Supplied material:
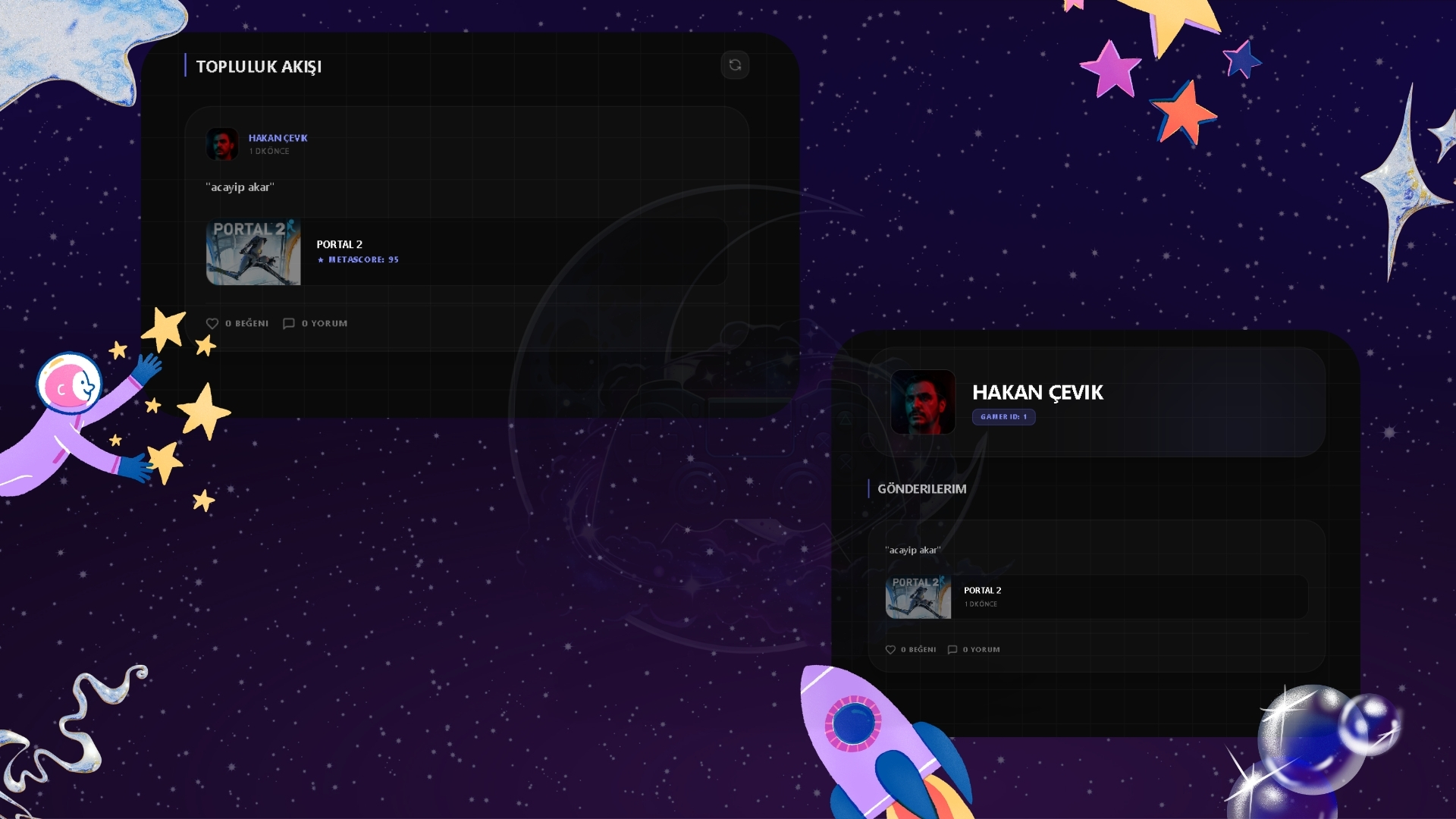1456x819 pixels.
Task: Click the refresh icon in Topluluk Akışı
Action: click(x=735, y=65)
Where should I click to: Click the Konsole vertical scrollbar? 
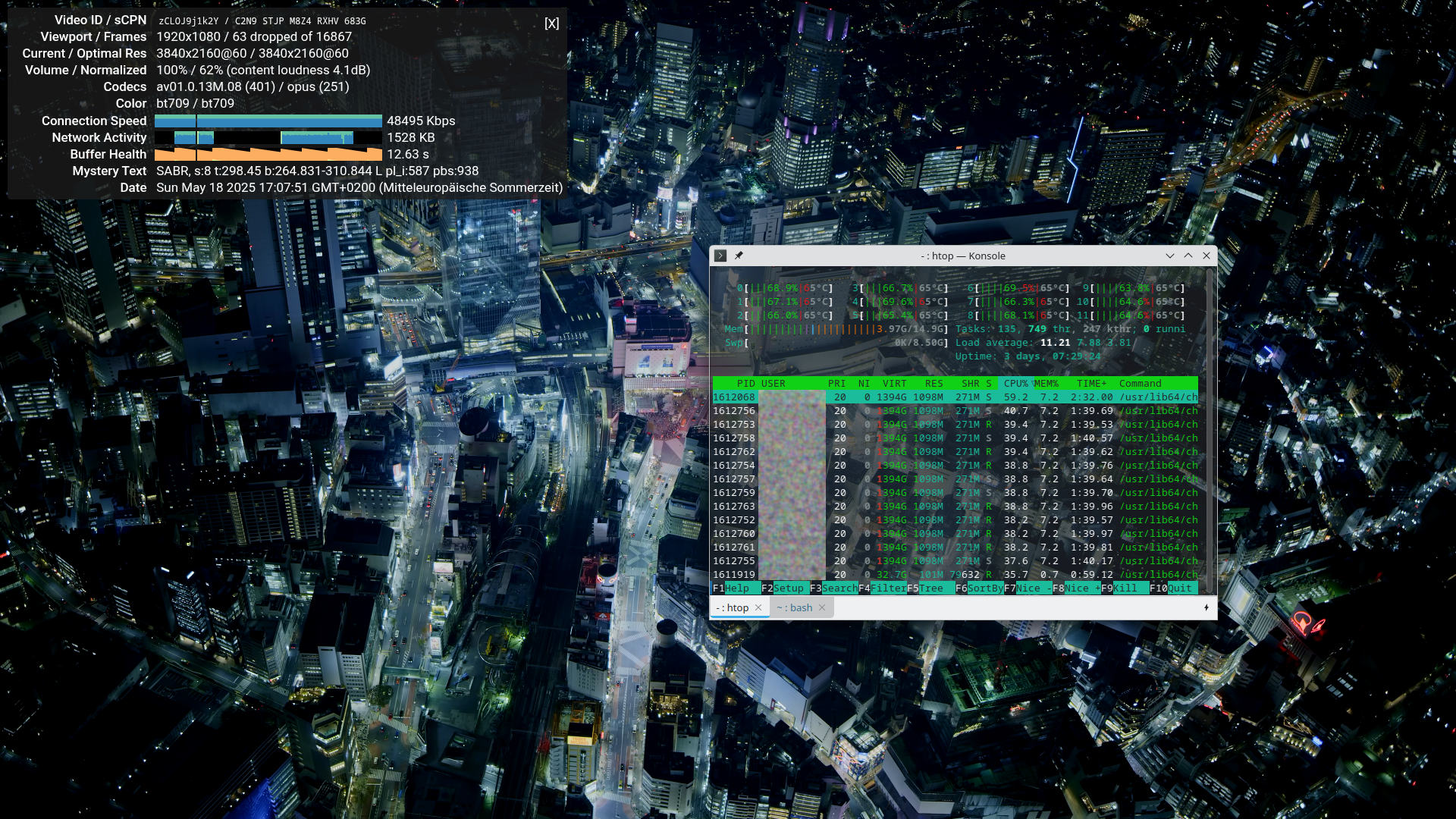(1211, 432)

Task: Word for word, give again the lines from the line with "Where should I" through the end of the records above, with both ends included and the pictures left out.

Answer space:
Where should I click to: Click the Konsole vertical scrollbar? 
(1211, 432)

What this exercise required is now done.